Había visto Amelia parte de la escena del ramo. Nada más natural que George, a instancias de Becky, llevase a ésta el chal y el ramo; docenas de veces lo había hecho en otras ocasiones, pero el aditamento del billete daba al acto un alcance de tal gravedad, que difícilmente podía sufrirlo Amelia.

—¡William! —dijo con cierta brusquedad a Dobbin, que acababa de reunirse a ella—. Siempre fue usted bueno y complaciente conmigo… No me encuentro bien… Acompáñeme a casa.

Sin darse cuenta había llamado a Dobbin por su nombre de pila, como lo hacía invariablemente su marido.

Salió con Dobbin de los salones, recorrió asida convulsivamente al brazo de su acompañante el corto trayecto que de su casa la separaba, y una vez quedó sola, recordando que su marido la había regañado en dos o tres ocasiones por esperarle levantada hasta muy tarde, se acostó. No consiguió conciliar el sueño. Todo era agitación, todo voces, todo tumulto, todo galopar de caballos en la calle, pero nuestra triste amiguita no oyó ninguno de esos ruidos; obsesiones más angustiosas abrumaban su alma y causaban su insomnio.

Su marido, mientras tanto, radiante de alegría, se acercó a una mesa de juego y comenzó a jugar con verdadero frenesí. Tuvo la suerte de ganar repetidas veces, pero la excitación del juego y el placer de las ganancias no calmaron la agitación que en su alma producían otras causas. Al cabo de breves minutos, guardó el dinero ganado y se dirigió al buffet donde bebió una porción de vasos de vino.

Allí le encontró Dobbin, alegre, bullicioso, hablando mucho y con muchas personas. El aspecto de Dobbin reflejaba tanta gravedad como júbilo el de George, y la cara del primero estaba tan pálida como arrebatada la del segundo.

—Vámonos, George —dijo Dobbin, con cierto dejo de severidad—. No bebas más.

—¿Que no beba? ¡Quita allá, hombre!… ¡Si no hay nada como el beber!… Bebe también tú, y anima un poco esa cara, que más que de baile parece de entierro.

Dobbin murmuró algunas frases al oído de George, y éste dejó su vaso sobre la mesa, se agarró al brazo de su amigo y salió precipitadamente.

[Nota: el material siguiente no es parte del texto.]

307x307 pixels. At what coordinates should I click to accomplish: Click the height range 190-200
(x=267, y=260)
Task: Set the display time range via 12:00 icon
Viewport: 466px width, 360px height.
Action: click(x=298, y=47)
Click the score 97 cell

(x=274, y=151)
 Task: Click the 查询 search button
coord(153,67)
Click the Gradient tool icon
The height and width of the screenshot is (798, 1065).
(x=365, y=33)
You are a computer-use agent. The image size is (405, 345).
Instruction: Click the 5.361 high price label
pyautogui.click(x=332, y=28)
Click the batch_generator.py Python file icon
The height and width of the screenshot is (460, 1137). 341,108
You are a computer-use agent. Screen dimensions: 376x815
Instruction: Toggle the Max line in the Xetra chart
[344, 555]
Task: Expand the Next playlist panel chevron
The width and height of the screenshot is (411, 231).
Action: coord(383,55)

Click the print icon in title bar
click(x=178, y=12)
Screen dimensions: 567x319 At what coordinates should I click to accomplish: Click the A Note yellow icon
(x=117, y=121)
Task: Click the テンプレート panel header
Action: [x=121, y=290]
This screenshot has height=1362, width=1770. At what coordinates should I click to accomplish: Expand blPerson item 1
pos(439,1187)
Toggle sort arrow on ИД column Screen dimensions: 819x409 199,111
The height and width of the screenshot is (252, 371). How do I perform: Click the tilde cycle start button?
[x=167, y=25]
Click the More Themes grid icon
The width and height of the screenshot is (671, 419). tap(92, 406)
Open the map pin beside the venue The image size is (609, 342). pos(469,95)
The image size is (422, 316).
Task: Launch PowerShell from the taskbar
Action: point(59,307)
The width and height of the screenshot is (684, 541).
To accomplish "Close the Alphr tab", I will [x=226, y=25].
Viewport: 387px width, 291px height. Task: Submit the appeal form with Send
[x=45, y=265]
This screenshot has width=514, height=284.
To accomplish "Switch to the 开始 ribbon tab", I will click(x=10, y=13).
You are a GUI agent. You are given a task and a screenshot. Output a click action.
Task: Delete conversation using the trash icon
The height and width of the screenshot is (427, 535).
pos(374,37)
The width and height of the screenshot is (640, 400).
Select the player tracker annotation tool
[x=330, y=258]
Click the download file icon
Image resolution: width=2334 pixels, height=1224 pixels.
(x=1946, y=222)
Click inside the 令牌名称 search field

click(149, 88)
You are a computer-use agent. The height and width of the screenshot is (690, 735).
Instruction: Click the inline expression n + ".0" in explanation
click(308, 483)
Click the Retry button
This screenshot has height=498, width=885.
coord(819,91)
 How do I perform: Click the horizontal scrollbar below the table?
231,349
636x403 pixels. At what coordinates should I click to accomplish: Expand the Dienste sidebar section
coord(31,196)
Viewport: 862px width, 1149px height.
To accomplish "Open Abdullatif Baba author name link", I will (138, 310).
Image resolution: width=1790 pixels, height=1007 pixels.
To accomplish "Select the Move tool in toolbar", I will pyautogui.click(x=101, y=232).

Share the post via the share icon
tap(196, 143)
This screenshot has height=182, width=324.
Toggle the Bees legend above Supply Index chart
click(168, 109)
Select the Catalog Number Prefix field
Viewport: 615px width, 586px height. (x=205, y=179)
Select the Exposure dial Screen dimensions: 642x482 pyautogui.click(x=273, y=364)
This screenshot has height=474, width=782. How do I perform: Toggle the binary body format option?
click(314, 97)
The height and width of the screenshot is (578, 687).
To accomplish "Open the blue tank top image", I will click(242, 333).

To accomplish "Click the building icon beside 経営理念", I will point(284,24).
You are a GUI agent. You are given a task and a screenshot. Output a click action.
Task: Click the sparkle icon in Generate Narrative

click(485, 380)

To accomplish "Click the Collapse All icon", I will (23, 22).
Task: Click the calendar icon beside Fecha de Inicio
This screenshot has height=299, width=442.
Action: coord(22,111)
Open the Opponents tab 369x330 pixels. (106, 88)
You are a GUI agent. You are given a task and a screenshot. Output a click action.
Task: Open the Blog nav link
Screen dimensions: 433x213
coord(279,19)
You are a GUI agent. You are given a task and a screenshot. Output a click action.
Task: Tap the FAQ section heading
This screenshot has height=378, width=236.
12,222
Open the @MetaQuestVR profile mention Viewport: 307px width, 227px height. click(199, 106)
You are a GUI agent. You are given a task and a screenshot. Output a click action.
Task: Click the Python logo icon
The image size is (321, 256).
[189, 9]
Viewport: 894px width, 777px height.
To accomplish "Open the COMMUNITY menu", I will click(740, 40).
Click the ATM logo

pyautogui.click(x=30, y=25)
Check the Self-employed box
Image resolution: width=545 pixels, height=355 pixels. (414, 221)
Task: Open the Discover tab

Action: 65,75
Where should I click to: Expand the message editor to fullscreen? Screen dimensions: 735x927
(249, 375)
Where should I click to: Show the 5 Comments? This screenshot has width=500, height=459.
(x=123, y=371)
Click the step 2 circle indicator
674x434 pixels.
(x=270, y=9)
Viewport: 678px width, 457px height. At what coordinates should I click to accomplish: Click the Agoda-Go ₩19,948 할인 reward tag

—El enemigo ha pasado el Sarnbre —había dicho William a George—. Nuestra ala izquierda se bate ya, y nosotros salimos dentro de tres horas.

Un sentimiento de excitación nerviosa se apoderó de George al saber la noticia tanto tiempo esperada y que tan imprevista parecía ahora. Su intriga amorosa, las embriagueces de un amor culpable, manantial, momentos antes, de ruidosa alegría, éranlo ya de tristeza, de remordimiento. Mil pensamientos asaltaron su alma. Mientras volvía a su casa, reflexionaba en las vicisitudes de su vida anterior, en el destino que le esperaba, pensaba en su amante esposa, en su hijo no nacido todavía y a quien acaso no podría ver jamás. ¡Ah, cuánto habría deseado borrar lo acontecido aquella noche! ¿Podría decir adiós con la conciencia tranquila a aquella criatura dulce e inocente, cuyo amor había destrozado con sus frialdades implacablemente ofensivas?

 

Repasó la breve historia de su vida de casado. Unas cuantas semanas habían sido suficientes para acabar con su escaso capital… ¡Qué egoísta, qué imprudente, qué criminal había sido! Si alguna desgracia le acontecía, su mujer quedaría en la miseria… ¡No… no era digno de aquel ángel! ¿Por qué se casó, si dada su manera de ser no era posible que hiciera la felicidad de ninguna mujer? ¿Por qué desobedeció a su padre, que siempre se condujo con él con generosidad ejemplar? Esperanzas, remordimientos, ambiciones, ternura, egoísmo y pesadumbre llenaban su corazón. Llegado a su casa se sentó y escribió a su padre una carta análoga a la que en otra ocasión, la víspera de un duelo, le dirigiera. Las primeras luces del alba iluminaban el cielo cuando cerraba George aquella carta de despedida. La cerró y lacró, besó el sobrescrito y pasó al dormitorio de su mujer. Los párpados de ésta estaban cerrados. Salió fuera y encontró a su asistente haciendo los preparativos de marcha. Por medio de un gesto indicó a aquél que los continuase sin hacer ruido y volvió a la alcoba, irresoluto entre despertarla para despedirse o dejar una carta escrita. A la velada luz de la lámpara pudo observar que los párpados de su amante esposa estaban enrojecidos por el llanto. Parecía dormida… ¡Qué pureza de facciones! ¡Qué dulzura, qué gracia, qué inocencia… y qué tristeza reflejaba aquel rostro!… ¡Y él… qué egoísta, qué duro, qué cruel había sido! En su imaginación se alzaba pavoroso, terrible, el espectro de sus faltas. Con el rubor en el semblante y el arrepentimiento en el alma, se inclinó silencioso sobre aquel rostro pálido y delicado.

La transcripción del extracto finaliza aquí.